## Problem to solve
Copy out everything from "Musicologist Susan M." down to "a happy end." in the text on the operetta Shulamith, keeping every word and mark unchanged.

## Excerpt
------------

Shulamith, or Daughter of Jerusalem (שולמית, אדער, בת-ירושלים) is an operetta ("musical melodrama") in four acts by Abraham Goldfaden.

Musicologist Susan M. Filler asserts that Shulamith is the best known Goldfaden's work and the most familiar number from the play is "Raisins and Almonds".

==Plot sketch==
Shulamith falls into a well, Absalom rescues her and they vow to marry each other. However, Absalom breaks his vow by marrying Abigail. Their two children tragically die. Absalom thinks this was because the broken vow, leaves his wife, sets to find Abigail, an all comes to a kind of a happy end.

==History==
It was written in 1880, first staged in 1882 in a Yiddish theater in New York and published in Odessa, 1883; Warsaw, 1886; New York, 1893. It was translated to Hebrew by Yankev (Yaakov) Lerner (Warsaw, 1921) as שולמית: חזיון מימי קדם (Shulamith: A Vision from Ancient Times). In 1957, two versions of Shulamith were staged, at the Ohel Theatre and at Do-Re-Mi in Tel Aviv. Both theaters decided to make the play closer to the modern Israel and added several new numbers. At Do-Re-Mi, the songs were added by Moshe Wilensky, the part of Shulamith was played by the star of the time, Shoshana Damari, the play was very successful and was dubbed "the first Hebrew musical".

------------

## Data
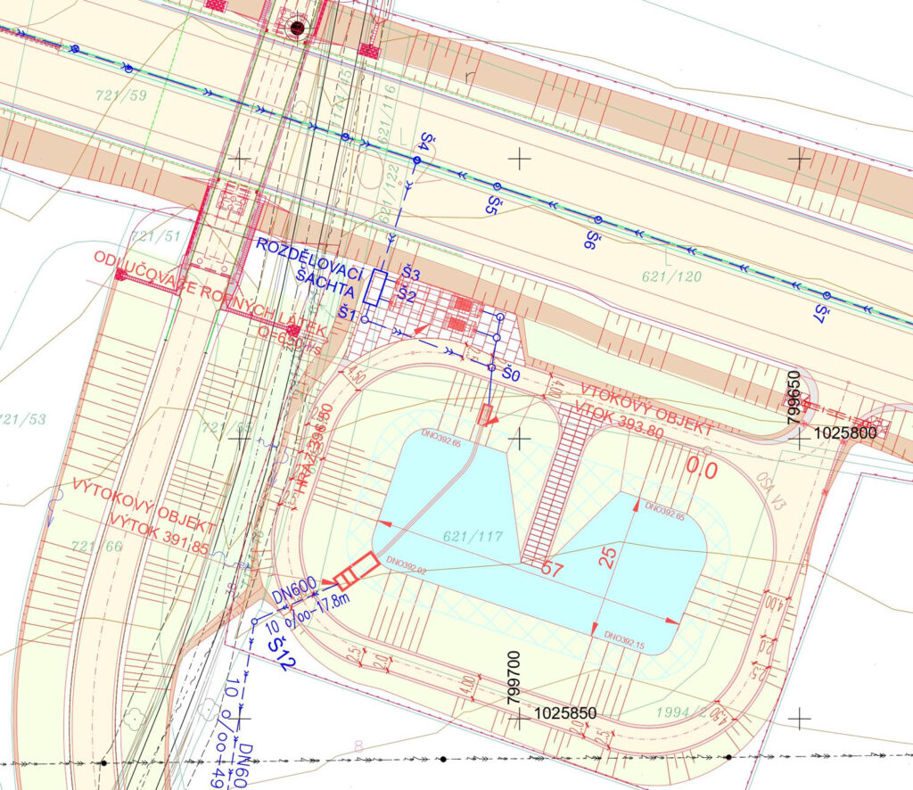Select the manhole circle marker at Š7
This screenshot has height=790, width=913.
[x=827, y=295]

------------

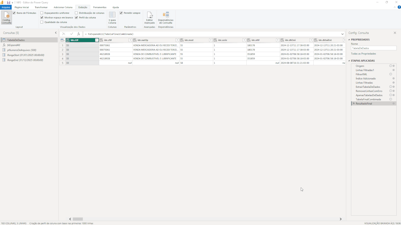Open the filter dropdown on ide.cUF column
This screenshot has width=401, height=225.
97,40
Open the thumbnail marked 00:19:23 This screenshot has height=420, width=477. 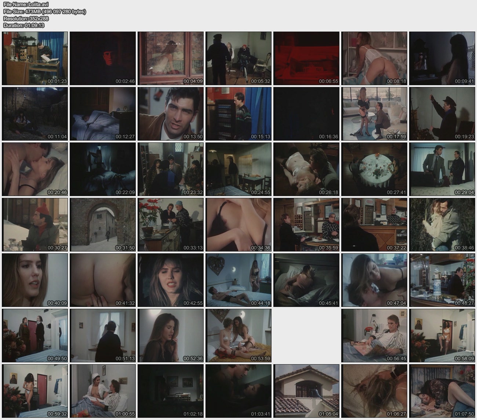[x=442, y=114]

------------

## Written reply
Musicologist Susan M. Filler asserts that Shulamith is the best known Goldfaden's work and the most familiar number from the play is "Raisins and Almonds".

==Plot sketch==
Shulamith falls into a well, Absalom rescues her and they vow to marry each other. However, Absalom breaks his vow by marrying Abigail. Their two children tragically die. Absalom thinks this was because the broken vow, leaves his wife, sets to find Abigail, an all comes to a kind of a happy end.